» **Task goal**
Format each line of the items below as one string in a JSON list, skipping blank lines.

» **Data for processing**
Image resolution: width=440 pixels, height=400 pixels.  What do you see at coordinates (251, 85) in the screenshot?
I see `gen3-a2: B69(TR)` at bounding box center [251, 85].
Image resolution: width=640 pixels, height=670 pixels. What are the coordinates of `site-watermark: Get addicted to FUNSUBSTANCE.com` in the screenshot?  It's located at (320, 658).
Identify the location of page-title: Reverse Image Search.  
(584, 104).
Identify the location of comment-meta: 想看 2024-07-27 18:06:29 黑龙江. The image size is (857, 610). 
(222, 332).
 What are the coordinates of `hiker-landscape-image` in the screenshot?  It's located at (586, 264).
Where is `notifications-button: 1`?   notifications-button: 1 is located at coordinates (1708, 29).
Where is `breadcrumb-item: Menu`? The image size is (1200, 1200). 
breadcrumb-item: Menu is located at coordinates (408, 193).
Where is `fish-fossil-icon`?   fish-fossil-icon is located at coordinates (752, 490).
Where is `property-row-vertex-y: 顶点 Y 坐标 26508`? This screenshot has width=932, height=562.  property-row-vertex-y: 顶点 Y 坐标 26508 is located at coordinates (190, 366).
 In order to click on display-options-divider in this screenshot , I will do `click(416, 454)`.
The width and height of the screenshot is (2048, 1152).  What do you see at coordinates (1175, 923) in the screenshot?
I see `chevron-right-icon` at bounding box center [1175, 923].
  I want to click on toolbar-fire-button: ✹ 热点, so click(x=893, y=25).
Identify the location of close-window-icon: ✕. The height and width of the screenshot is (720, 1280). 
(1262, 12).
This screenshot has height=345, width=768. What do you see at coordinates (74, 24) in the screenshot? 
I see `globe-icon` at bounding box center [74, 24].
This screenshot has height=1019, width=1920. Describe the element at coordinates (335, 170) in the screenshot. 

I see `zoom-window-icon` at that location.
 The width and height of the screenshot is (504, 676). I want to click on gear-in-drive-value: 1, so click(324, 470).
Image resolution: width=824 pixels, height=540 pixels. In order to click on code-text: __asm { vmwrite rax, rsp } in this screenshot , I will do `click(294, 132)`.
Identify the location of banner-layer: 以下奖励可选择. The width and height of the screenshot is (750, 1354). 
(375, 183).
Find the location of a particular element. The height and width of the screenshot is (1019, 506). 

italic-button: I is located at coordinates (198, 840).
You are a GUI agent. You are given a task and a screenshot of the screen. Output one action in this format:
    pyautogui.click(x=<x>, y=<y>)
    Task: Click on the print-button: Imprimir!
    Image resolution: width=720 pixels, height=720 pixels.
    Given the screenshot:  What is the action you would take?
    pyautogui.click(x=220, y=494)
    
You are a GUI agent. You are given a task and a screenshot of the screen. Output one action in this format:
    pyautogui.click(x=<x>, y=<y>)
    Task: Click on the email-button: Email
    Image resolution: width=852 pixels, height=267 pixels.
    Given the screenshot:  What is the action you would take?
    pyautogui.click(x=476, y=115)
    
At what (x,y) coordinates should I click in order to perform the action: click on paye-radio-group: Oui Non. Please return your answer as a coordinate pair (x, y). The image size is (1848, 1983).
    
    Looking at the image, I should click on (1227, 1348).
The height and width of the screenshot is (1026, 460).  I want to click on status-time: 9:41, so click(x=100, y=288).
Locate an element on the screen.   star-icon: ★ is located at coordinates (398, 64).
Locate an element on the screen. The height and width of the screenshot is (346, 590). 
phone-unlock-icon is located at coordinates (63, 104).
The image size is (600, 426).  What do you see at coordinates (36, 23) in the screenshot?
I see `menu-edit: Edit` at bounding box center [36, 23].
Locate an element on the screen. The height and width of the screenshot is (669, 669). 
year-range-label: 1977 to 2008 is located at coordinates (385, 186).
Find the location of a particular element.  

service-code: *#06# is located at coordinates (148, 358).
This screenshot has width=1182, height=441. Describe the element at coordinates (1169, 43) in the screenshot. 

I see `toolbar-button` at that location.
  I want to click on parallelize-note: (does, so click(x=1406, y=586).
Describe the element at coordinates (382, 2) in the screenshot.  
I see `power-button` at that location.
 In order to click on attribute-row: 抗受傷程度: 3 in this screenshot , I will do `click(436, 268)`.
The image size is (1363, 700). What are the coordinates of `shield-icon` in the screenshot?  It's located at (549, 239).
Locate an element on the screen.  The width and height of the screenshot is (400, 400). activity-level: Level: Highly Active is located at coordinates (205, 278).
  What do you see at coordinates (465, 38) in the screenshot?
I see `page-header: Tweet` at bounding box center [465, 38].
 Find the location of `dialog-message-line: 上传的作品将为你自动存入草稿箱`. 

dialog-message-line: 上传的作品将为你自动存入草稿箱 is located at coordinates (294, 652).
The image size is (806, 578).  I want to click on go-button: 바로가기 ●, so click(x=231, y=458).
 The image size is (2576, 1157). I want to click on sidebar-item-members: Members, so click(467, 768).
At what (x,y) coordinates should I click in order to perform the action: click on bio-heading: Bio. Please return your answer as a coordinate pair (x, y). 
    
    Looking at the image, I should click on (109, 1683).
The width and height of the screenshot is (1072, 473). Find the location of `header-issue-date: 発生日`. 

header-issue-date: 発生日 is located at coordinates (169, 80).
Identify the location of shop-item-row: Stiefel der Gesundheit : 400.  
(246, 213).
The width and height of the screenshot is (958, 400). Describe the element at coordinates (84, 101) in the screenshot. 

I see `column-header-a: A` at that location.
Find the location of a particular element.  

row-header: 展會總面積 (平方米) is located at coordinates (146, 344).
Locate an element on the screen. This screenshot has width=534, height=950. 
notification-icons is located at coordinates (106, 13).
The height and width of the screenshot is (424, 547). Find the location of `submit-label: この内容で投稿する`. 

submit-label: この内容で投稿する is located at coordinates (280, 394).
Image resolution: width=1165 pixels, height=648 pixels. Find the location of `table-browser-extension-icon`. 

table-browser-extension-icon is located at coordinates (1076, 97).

» **Response area**
[
  "Image resolution: width=440 pixels, height=400 pixels.  What do you see at coordinates (251, 85) in the screenshot?",
  "I see `gen3-a2: B69(TR)` at bounding box center [251, 85].",
  "Image resolution: width=640 pixels, height=670 pixels. What are the coordinates of `site-watermark: Get addicted to FUNSUBSTANCE.com` in the screenshot?  It's located at (320, 658).",
  "Identify the location of page-title: Reverse Image Search.  ",
  "(584, 104).",
  "Identify the location of comment-meta: 想看 2024-07-27 18:06:29 黑龙江. The image size is (857, 610). ",
  "(222, 332).",
  " What are the coordinates of `hiker-landscape-image` in the screenshot?  It's located at (586, 264).",
  "Where is `notifications-button: 1`?   notifications-button: 1 is located at coordinates (1708, 29).",
  "Where is `breadcrumb-item: Menu`? The image size is (1200, 1200). ",
  "breadcrumb-item: Menu is located at coordinates (408, 193).",
  "Where is `fish-fossil-icon`?   fish-fossil-icon is located at coordinates (752, 490).",
  "Where is `property-row-vertex-y: 顶点 Y 坐标 26508`? This screenshot has width=932, height=562.  property-row-vertex-y: 顶点 Y 坐标 26508 is located at coordinates (190, 366).",
  " In order to click on display-options-divider in this screenshot , I will do `click(416, 454)`.",
  "The width and height of the screenshot is (2048, 1152).  What do you see at coordinates (1175, 923) in the screenshot?",
  "I see `chevron-right-icon` at bounding box center [1175, 923].",
  "  I want to click on toolbar-fire-button: ✹ 热点, so click(x=893, y=25).",
  "Identify the location of close-window-icon: ✕. The height and width of the screenshot is (720, 1280). ",
  "(1262, 12).",
  "This screenshot has height=345, width=768. What do you see at coordinates (74, 24) in the screenshot? ",
  "I see `globe-icon` at bounding box center [74, 24].",
  "This screenshot has height=1019, width=1920. Describe the element at coordinates (335, 170) in the screenshot. ",
  "I see `zoom-window-icon` at that location.",
  " The width and height of the screenshot is (504, 676). I want to click on gear-in-drive-value: 1, so click(324, 470).",
  "Image resolution: width=824 pixels, height=540 pixels. In order to click on code-text: __asm { vmwrite rax, rsp } in this screenshot , I will do `click(294, 132)`.",
  "Identify the location of banner-layer: 以下奖励可选择. The width and height of the screenshot is (750, 1354). ",
  "(375, 183).",
  "Find the location of a particular element. The height and width of the screenshot is (1019, 506). ",
  "italic-button: I is located at coordinates (198, 840).",
  "You are a GUI agent. You are given a task and a screenshot of the screen. Output one action in this format:",
  "    pyautogui.click(x=<x>, y=<y>)",
  "    Task: Click on the print-button: Imprimir!",
  "    Image resolution: width=720 pixels, height=720 pixels.",
  "    Given the screenshot:  What is the action you would take?",
  "    pyautogui.click(x=220, y=494)",
  "You are a GUI agent. You are given a task and a screenshot of the screen. Output one action in this format:",
  "    pyautogui.click(x=<x>, y=<y>)",
  "    Task: Click on the email-button: Email",
  "    Image resolution: width=852 pixels, height=267 pixels.",
  "    Given the screenshot:  What is the action you would take?",
  "    pyautogui.click(x=476, y=115)",
  "At what (x,y) coordinates should I click in order to perform the action: click on paye-radio-group: Oui Non. Please return your answer as a coordinate pair (x, y). The image size is (1848, 1983).",
  "    Looking at the image, I should click on (1227, 1348).",
  "The height and width of the screenshot is (1026, 460).  I want to click on status-time: 9:41, so click(x=100, y=288).",
  "Locate an element on the screen.   star-icon: ★ is located at coordinates (398, 64).",
  "Locate an element on the screen. The height and width of the screenshot is (346, 590). ",
  "phone-unlock-icon is located at coordinates (63, 104).",
  "The image size is (600, 426).  What do you see at coordinates (36, 23) in the screenshot?",
  "I see `menu-edit: Edit` at bounding box center [36, 23].",
  "Locate an element on the screen. The height and width of the screenshot is (669, 669). ",
  "year-range-label: 1977 to 2008 is located at coordinates (385, 186).",
  "Find the location of a particular element.  ",
  "service-code: *#06# is located at coordinates (148, 358).",
  "This screenshot has width=1182, height=441. Describe the element at coordinates (1169, 43) in the screenshot. ",
  "I see `toolbar-button` at that location.",
  "  I want to click on parallelize-note: (does, so click(x=1406, y=586).",
  "Describe the element at coordinates (382, 2) in the screenshot.  ",
  "I see `power-button` at that location.",
  " In order to click on attribute-row: 抗受傷程度: 3 in this screenshot , I will do `click(436, 268)`.",
  "The image size is (1363, 700). What are the coordinates of `shield-icon` in the screenshot?  It's located at (549, 239).",
  "Locate an element on the screen.  The width and height of the screenshot is (400, 400). activity-level: Level: Highly Active is located at coordinates (205, 278).",
  "  What do you see at coordinates (465, 38) in the screenshot?",
  "I see `page-header: Tweet` at bounding box center [465, 38].",
  " Find the location of `dialog-message-line: 上传的作品将为你自动存入草稿箱`. ",
  "dialog-message-line: 上传的作品将为你自动存入草稿箱 is located at coordinates (294, 652).",
  "The image size is (806, 578).  I want to click on go-button: 바로가기 ●, so click(x=231, y=458).",
  " The image size is (2576, 1157). I want to click on sidebar-item-members: Members, so click(467, 768).",
  "At what (x,y) coordinates should I click in order to perform the action: click on bio-heading: Bio. Please return your answer as a coordinate pair (x, y). ",
  "    Looking at the image, I should click on (109, 1683).",
  "The width and height of the screenshot is (1072, 473). Find the location of `header-issue-date: 発生日`. ",
  "header-issue-date: 発生日 is located at coordinates (169, 80).",
  "Identify the location of shop-item-row: Stiefel der Gesundheit : 400.  ",
  "(246, 213).",
  "The width and height of the screenshot is (958, 400). Describe the element at coordinates (84, 101) in the screenshot. ",
  "I see `column-header-a: A` at that location.",
  "Find the location of a particular element.  ",
  "row-header: 展會總面積 (平方米) is located at coordinates (146, 344).",
  "Locate an element on the screen. This screenshot has width=534, height=950. ",
  "notification-icons is located at coordinates (106, 13).",
  "The height and width of the screenshot is (424, 547). Find the location of `submit-label: この内容で投稿する`. ",
  "submit-label: この内容で投稿する is located at coordinates (280, 394).",
  "Image resolution: width=1165 pixels, height=648 pixels. Find the location of `table-browser-extension-icon`. ",
  "table-browser-extension-icon is located at coordinates (1076, 97)."
]